Given the material below, output exactly the lines from the line with "This screenshot has height=790, width=842." to the line with "Task: Click the document", both ends included, and no other lines.
+ + + +
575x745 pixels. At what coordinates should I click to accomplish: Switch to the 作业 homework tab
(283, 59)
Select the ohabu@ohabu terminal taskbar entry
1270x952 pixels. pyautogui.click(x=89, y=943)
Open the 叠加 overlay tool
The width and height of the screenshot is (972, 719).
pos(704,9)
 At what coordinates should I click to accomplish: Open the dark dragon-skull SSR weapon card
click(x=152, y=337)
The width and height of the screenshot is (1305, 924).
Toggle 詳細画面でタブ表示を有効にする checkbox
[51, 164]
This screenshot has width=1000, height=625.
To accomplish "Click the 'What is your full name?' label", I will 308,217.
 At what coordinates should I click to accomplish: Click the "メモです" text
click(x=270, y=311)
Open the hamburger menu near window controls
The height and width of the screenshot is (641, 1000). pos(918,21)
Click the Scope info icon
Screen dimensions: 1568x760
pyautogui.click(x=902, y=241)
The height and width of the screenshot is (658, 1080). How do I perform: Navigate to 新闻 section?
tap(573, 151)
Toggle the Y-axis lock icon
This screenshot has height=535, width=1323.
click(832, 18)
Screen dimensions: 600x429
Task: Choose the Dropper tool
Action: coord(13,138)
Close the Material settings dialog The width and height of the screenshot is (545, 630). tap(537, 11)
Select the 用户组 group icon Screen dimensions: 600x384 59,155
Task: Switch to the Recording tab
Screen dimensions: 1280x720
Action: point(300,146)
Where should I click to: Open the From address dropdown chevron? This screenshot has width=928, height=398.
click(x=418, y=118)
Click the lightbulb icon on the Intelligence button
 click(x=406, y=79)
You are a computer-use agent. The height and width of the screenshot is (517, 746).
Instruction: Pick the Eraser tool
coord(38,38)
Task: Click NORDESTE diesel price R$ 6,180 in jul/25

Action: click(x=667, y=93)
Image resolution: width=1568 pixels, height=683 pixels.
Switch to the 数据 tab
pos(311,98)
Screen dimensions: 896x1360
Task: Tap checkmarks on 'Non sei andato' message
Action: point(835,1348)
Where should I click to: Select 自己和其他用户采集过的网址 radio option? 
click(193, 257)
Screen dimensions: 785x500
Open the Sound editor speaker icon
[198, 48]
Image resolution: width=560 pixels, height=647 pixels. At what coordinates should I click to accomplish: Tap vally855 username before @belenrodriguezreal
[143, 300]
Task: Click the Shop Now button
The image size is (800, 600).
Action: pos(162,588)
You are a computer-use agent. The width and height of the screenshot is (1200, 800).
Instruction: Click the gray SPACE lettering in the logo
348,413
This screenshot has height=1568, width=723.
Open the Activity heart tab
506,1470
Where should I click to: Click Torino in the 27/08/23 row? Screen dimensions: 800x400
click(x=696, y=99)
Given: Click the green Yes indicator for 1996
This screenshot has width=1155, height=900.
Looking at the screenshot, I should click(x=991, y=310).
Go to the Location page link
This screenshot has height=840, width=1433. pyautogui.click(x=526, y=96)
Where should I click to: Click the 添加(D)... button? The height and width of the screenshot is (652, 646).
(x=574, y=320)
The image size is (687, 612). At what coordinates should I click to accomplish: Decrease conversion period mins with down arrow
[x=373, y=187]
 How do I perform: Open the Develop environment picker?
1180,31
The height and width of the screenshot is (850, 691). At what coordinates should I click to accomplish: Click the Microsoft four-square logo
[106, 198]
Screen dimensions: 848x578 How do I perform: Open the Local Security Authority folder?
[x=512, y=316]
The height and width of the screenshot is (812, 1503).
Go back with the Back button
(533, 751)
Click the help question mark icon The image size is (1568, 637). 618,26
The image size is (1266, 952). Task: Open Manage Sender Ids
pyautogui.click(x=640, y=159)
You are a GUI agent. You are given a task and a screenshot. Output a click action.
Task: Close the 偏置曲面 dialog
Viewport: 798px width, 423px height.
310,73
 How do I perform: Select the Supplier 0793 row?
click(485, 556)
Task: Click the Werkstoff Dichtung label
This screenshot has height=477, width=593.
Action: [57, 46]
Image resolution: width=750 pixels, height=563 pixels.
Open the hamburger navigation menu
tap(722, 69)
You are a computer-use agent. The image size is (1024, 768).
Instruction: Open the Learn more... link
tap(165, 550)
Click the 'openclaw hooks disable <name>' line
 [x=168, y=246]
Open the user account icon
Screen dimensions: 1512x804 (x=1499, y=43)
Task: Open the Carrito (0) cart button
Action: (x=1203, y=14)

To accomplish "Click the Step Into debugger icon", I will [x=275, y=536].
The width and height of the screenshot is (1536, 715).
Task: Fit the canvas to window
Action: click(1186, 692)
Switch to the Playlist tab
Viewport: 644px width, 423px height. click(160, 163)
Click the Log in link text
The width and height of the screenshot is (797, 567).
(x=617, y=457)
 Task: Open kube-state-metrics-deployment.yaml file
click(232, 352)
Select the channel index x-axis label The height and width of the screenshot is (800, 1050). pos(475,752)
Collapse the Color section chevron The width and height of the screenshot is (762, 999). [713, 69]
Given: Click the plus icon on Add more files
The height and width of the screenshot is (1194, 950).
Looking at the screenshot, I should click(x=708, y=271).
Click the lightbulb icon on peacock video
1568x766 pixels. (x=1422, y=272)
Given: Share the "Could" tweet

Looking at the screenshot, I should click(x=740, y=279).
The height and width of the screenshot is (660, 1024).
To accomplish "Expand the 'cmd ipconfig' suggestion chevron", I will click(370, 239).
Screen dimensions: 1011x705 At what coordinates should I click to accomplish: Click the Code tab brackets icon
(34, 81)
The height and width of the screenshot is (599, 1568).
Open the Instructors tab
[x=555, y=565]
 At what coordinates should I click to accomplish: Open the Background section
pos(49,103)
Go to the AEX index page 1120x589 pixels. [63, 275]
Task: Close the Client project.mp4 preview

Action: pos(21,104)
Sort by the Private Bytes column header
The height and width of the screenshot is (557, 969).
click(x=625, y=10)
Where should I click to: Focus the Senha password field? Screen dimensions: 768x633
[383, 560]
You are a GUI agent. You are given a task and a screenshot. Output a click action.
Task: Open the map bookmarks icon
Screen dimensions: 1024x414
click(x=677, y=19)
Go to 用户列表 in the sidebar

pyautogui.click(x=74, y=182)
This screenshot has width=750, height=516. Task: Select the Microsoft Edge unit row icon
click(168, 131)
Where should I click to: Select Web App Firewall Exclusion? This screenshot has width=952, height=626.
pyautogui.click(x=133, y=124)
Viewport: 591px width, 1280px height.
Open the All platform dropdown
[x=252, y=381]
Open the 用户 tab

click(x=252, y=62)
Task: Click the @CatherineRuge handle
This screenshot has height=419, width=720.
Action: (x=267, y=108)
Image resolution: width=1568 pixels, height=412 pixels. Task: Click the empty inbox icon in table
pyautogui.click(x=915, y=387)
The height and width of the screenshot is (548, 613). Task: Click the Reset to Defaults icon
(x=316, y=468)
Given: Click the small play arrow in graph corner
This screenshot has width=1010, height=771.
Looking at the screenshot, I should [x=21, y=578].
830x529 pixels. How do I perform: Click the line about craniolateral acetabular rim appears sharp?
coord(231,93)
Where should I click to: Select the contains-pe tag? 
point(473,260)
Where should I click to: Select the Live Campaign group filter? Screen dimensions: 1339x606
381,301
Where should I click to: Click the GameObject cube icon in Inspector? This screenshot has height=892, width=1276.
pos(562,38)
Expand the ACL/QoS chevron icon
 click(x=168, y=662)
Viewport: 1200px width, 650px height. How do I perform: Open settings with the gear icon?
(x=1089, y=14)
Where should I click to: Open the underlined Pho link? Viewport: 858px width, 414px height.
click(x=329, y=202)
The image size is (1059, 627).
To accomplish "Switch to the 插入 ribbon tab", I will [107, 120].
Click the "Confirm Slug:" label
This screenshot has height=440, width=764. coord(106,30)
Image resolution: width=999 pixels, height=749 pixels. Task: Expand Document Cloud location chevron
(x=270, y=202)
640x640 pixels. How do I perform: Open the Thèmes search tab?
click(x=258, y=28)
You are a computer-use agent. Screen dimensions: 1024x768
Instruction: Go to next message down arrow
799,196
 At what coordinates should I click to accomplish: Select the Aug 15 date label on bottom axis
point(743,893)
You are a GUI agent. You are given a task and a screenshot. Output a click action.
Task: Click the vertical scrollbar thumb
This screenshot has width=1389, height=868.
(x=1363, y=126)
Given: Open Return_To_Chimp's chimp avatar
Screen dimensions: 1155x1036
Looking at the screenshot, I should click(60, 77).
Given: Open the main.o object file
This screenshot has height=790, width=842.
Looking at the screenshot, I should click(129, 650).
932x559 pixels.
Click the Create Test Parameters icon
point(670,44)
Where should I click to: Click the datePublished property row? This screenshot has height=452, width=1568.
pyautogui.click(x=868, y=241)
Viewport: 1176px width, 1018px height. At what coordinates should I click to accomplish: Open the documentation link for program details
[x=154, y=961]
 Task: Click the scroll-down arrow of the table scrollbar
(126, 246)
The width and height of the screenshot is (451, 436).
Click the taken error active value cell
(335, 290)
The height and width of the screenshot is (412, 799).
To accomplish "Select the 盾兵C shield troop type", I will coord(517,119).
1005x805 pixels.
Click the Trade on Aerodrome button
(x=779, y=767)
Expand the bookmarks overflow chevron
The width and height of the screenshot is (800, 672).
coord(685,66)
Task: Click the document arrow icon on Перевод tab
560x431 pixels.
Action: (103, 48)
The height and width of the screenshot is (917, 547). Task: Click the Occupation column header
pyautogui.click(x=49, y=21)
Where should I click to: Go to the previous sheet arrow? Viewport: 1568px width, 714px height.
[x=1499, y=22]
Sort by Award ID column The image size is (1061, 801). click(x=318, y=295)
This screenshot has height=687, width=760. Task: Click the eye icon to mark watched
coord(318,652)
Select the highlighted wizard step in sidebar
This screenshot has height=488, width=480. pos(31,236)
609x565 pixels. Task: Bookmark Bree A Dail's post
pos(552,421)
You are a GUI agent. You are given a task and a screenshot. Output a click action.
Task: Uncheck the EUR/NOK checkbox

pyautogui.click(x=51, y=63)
+ + + +
■ Written response
This screenshot has height=790, width=842.
Looking at the screenshot, I should click(129, 650).
932x559 pixels.
Click the Create Test Parameters icon
point(670,44)
Where should I click to: Click the datePublished property row? This screenshot has height=452, width=1568.
pyautogui.click(x=868, y=241)
Viewport: 1176px width, 1018px height. At what coordinates should I click to accomplish: Open the documentation link for program details
[x=154, y=961]
 Task: Click the scroll-down arrow of the table scrollbar
(126, 246)
The width and height of the screenshot is (451, 436).
Click the taken error active value cell
(335, 290)
The height and width of the screenshot is (412, 799).
To accomplish "Select the 盾兵C shield troop type", I will coord(517,119).
1005x805 pixels.
Click the Trade on Aerodrome button
(x=779, y=767)
Expand the bookmarks overflow chevron
The width and height of the screenshot is (800, 672).
coord(685,66)
Task: Click the document arrow icon on Перевод tab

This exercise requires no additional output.